Mercedon submits a 15-price pneumonia vaccine listing application! Impact Pfizer's $6 billion heavyweight product

If approved for listing, the V114 will have an impact on the market landscape of Pfizer's 13-price pneumococcal polysaccharide-binding vaccine, Prevenar 13.
because V114 contains not only all 13 serotypes of Prevenar 13 (1, 3, 4, 5, 6A, 6B, 7F, 9V, 14, 18C, 19A, 19F, 23F), while adding 2 serotypes 22F and 33F, which are common in invasive pneumococcal diseases in the elderly, are not covered by the pneumonia vaccine products currently on the market.
7/13 is Pfizer's home product, with global sales of nearly $6 billion in 2019 and an 11% contribution to Pfizer's overall sales revenue.
Pfizer Prevenar 7/13 Vaccine Global Annual Sales Source: NextPharma V114 was awarded FDA-granted breakthrough therapy in January 2019 to prevent invasive pneumococcal disease in pediatrics ages 6 to 18 and adults over the age of 18.
's application is based on the results of a number of Phase II and III studies conducted in different populations, including healthy and high-risk groups (e.g., people with chronic diseases, HIV infections, people over 65 years of age).
pneumococcal disease is a type of disease caused by pneumococcal infections, including non-invasive diseases such as pneumonia, sinusitis and otitis middle, as well as meningitis.
more than 90 different types of pneumococcal bacteria, which affect adults and children differently.
study found that invasive pneumococcal diseases caused by serotypes 22F and 33F were associated with higher death rates and longer hospital stays in adults.
September, Mercadon announced the first-line results of two Phase III studies evaluating the safety and immunogenicity of V114.
in the Phase III PNEU-AGE study, the immune response rate of V114 was not inferior to that of PCV13 in people over 50 years of age, and V114 was better in response to 22F and 33F serotypes.
in another Phase III PNEU-TRUE study, healthy subjects over the age of 50 had a consistent immunological response to the 15 serotypes they covered after being vaccinated in different batches of V114, reaching the primary endpoint of immunogenicity.
October, Mercedon announced the success of two other Phase III studies of V114.
PNEU-PATH study included 652 healthy adults over the age of 50 who were randomly vaccinated against V114 or PCV13, and who were vaccinated against Pneumovax 23 a year later.
results showed that two vaccination groups responded equally to 15 serotypes of V114 after being vaccinated against Pneumovax 23.
addition, on the 30th day of vaccination V114 or PCV13, two groups of subjects responded equally to the 13 serotypes of the vaccine, and the V114 group responded more highly to 22F and 33F serotypes.

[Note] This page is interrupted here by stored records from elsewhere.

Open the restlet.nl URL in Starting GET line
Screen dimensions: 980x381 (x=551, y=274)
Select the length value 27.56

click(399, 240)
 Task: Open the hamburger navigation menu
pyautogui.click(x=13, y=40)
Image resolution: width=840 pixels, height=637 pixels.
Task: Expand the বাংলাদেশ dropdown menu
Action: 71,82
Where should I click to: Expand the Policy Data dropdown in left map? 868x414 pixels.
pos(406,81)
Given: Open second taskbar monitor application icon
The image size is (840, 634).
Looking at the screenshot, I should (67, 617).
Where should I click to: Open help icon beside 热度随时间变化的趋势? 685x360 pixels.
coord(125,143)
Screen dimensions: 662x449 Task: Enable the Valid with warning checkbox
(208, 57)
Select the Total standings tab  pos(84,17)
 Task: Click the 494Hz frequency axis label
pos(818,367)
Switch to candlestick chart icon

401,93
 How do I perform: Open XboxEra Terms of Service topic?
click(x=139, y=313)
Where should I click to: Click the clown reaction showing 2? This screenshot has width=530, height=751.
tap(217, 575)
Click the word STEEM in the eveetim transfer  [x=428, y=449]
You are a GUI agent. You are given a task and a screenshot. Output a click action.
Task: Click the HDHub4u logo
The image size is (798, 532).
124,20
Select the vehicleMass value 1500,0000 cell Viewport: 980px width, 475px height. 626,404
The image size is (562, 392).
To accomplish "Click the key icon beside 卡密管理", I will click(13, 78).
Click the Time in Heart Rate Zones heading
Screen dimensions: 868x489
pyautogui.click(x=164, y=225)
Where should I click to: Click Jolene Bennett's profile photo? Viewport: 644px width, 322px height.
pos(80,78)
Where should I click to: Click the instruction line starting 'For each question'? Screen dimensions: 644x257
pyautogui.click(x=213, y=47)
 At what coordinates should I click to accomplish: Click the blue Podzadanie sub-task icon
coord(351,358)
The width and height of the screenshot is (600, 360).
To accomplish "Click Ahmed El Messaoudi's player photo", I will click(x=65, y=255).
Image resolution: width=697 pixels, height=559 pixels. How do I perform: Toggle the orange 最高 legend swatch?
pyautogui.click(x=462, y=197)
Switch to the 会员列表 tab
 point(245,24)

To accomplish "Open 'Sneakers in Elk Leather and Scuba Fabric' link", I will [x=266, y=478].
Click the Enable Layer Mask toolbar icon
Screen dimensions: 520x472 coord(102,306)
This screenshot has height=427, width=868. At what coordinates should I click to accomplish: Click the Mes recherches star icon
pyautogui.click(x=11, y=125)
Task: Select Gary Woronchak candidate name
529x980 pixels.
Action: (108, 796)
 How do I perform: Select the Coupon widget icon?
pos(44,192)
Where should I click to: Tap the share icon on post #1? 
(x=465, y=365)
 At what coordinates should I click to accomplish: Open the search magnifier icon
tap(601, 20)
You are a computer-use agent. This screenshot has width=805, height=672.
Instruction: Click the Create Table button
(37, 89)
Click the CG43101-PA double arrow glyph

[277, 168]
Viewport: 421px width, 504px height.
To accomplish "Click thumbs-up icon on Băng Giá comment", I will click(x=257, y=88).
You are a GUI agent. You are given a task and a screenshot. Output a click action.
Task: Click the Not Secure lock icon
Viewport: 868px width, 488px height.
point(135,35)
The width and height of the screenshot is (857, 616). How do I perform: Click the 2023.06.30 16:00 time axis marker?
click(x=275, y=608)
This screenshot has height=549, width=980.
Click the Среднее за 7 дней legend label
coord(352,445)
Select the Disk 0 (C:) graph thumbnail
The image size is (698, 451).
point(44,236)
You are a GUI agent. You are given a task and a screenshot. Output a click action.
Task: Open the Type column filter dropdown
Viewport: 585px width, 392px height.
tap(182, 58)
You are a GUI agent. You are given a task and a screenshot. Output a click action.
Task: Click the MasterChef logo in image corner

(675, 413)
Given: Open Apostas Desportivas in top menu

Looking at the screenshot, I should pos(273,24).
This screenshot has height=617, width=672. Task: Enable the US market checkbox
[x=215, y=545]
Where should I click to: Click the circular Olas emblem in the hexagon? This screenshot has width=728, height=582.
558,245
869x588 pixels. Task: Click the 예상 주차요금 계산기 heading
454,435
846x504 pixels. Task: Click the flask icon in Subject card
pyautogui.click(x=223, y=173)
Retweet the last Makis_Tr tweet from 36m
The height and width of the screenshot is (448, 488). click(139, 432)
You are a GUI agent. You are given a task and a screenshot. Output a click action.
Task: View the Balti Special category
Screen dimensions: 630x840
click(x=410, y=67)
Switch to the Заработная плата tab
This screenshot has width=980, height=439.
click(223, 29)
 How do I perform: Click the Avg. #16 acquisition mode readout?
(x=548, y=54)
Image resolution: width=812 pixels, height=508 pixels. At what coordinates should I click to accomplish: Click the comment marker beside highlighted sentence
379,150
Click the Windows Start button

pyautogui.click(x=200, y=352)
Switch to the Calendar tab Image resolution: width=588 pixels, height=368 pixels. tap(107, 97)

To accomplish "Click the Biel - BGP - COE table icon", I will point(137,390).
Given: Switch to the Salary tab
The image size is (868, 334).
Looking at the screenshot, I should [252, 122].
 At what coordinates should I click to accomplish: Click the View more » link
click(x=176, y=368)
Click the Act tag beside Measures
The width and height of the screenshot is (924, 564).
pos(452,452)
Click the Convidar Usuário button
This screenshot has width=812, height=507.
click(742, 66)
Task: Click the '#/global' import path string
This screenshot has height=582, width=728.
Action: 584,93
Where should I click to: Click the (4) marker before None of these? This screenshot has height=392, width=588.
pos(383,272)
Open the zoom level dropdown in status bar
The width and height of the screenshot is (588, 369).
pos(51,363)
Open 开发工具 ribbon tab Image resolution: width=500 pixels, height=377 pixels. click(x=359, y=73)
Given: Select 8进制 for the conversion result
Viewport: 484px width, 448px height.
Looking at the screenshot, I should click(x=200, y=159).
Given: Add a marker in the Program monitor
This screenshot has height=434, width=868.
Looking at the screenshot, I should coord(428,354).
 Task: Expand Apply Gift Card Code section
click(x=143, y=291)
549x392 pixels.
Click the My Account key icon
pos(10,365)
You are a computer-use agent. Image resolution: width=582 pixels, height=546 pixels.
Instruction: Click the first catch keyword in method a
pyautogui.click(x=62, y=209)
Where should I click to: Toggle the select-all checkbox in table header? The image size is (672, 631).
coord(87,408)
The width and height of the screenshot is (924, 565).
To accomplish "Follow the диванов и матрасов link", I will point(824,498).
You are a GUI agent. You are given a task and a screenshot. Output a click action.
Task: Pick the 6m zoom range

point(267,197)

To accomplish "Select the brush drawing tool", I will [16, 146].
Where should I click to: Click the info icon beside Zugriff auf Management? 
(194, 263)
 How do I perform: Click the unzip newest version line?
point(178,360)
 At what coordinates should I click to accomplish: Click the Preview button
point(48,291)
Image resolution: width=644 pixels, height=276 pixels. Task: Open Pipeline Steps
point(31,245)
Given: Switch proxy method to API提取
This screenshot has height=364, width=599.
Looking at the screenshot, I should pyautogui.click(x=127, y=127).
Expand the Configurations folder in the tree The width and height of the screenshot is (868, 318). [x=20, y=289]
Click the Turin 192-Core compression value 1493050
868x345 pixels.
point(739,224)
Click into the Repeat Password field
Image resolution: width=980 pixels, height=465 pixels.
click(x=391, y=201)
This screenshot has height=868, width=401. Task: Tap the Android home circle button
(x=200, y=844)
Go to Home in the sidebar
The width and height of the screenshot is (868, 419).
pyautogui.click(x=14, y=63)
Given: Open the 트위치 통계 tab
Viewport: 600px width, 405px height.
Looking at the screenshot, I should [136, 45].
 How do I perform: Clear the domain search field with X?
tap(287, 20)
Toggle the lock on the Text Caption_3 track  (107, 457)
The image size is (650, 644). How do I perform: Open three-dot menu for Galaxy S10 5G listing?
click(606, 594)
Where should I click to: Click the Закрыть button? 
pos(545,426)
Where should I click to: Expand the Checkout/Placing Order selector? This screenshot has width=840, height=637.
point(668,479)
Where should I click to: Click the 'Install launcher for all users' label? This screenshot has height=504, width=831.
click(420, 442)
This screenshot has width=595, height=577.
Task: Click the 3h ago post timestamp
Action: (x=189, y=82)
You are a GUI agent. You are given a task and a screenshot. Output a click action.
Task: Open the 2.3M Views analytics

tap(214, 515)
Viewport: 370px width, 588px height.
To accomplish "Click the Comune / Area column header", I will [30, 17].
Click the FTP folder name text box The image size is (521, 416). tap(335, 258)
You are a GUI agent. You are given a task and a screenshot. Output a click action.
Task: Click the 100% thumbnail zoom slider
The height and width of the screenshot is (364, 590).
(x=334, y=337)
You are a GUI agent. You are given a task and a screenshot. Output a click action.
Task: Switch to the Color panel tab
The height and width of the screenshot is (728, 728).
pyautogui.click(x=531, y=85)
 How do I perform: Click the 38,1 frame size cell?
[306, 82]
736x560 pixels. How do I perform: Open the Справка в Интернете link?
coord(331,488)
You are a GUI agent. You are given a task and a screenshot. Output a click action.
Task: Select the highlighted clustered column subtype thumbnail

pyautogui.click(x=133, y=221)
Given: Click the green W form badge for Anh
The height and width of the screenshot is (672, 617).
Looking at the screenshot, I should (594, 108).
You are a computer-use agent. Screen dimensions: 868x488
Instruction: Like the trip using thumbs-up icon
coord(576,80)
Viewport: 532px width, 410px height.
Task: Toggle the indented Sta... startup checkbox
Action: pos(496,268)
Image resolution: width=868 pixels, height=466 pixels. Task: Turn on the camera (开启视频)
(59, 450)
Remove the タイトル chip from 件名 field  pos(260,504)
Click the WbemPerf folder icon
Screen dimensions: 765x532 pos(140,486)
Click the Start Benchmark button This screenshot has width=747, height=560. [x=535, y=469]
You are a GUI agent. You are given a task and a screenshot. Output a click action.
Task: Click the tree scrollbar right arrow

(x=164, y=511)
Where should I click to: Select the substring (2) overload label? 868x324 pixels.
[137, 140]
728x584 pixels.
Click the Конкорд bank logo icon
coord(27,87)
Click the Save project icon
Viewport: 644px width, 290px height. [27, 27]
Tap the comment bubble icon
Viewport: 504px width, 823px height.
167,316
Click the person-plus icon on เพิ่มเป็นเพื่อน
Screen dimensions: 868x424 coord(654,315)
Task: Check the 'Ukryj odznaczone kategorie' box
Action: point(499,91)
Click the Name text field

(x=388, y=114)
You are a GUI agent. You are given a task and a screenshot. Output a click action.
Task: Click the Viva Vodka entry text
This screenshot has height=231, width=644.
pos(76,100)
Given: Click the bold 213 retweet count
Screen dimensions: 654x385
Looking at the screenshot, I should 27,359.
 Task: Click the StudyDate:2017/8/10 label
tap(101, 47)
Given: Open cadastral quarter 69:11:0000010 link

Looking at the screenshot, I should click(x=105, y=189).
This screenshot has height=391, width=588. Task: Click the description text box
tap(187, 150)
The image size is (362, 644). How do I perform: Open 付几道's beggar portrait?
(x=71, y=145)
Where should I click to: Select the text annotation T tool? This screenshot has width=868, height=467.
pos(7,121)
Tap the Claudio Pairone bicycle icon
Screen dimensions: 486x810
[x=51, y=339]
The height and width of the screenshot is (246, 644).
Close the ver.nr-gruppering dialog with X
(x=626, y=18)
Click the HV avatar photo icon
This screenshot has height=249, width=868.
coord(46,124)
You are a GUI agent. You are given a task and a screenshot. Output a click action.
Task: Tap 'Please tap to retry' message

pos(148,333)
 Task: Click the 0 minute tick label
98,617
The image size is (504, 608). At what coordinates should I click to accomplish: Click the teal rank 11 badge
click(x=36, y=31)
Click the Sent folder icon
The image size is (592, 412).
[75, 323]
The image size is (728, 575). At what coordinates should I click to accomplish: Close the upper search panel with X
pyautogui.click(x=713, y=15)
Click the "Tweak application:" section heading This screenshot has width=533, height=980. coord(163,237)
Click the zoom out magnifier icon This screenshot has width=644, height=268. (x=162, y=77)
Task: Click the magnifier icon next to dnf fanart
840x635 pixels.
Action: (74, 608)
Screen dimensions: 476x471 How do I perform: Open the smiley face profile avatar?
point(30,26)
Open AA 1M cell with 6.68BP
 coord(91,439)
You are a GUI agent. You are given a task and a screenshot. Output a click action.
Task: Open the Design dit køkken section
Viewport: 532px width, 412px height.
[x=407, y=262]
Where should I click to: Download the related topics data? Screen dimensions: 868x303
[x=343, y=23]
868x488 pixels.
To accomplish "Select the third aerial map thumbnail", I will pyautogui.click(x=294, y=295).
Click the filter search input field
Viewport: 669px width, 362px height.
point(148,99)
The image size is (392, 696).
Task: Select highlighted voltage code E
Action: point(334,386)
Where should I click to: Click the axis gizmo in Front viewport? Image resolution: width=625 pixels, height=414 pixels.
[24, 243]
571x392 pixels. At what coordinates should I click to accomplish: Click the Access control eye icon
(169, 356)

PNEU-DAY study included 1,512 subjects aged 18-49 who had an increased risk of pneumococcal disease due to underlying or lifestyle conditions.
were randomly vaccinated against V114 or PCV13 and Pneumovax 23 after 6 months.
results showed that the V114 group had the same immune response to the total 13 serotypes as the PCV13 group, and the V114 group had a higher immune response to 22F and 33F serotypes.
Dr Roy Baynes, chief medical officer, global clinical program leader and senior vice president of Mercado, said: "For more than a century, Mercado's researchers have developed vaccines that help address some of the major public health challenges in society, a tradition reflected in our pneumococcal vaccine portfolio.
V114 helps us have more options when it's time to prevent pneumococcal disease.
" faced with the challenge of V114, Pfizer is naturally not ready to die, it is vigorously developing a new generation of 20-price pneumococcal binding vaccine PF-06482077 (20vPnC).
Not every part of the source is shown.